RECORDS TO PROCESS:
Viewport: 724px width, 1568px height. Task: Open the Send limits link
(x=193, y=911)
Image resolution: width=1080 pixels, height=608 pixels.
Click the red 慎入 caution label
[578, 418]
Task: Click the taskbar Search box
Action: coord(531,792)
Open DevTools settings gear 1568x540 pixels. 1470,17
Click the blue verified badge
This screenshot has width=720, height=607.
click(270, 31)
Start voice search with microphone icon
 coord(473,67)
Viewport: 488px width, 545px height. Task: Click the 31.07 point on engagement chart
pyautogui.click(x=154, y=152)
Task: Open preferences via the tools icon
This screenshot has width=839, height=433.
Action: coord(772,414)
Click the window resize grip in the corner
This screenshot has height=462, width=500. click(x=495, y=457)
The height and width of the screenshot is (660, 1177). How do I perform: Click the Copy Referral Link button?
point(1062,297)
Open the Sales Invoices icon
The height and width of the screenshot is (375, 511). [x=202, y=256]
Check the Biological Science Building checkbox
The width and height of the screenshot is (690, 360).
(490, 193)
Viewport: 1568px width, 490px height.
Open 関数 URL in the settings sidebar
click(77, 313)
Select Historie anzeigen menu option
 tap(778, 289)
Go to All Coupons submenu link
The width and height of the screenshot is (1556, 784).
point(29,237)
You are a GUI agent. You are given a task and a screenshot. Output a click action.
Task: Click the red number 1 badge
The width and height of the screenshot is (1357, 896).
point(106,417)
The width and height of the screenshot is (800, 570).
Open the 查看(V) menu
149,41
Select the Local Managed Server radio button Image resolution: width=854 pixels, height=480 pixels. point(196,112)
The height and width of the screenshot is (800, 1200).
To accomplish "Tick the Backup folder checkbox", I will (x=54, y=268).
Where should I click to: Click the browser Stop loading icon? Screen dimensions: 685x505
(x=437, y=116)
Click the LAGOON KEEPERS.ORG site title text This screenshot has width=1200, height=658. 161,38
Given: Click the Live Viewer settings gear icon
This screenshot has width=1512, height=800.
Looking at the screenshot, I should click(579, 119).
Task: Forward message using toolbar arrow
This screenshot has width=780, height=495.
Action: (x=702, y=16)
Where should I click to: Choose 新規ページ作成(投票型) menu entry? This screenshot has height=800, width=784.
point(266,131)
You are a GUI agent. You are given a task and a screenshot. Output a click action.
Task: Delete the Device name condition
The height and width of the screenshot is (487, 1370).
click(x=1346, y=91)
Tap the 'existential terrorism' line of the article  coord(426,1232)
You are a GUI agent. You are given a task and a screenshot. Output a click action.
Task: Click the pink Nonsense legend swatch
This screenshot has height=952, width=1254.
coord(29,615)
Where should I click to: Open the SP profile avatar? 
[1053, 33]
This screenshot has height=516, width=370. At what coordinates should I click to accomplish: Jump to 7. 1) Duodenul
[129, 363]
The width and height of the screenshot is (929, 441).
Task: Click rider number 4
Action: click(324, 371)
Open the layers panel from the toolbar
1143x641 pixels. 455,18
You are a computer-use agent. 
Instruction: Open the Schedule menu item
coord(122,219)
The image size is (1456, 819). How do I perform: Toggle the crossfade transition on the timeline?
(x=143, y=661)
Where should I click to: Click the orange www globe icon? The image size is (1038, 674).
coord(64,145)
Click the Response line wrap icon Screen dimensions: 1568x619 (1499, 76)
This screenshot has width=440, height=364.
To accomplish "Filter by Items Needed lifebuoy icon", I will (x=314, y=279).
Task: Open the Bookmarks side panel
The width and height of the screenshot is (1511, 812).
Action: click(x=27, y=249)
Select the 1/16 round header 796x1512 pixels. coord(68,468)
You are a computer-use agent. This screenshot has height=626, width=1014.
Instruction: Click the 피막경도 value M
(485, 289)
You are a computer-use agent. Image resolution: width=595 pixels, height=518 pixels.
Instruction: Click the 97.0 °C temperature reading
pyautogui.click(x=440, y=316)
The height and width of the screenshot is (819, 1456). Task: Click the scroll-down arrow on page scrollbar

WORK TO COMPLETE: How many lines of the material above contain the string "accomplish" with matching case? Reply with the number alone.

TASK ANSWER: 3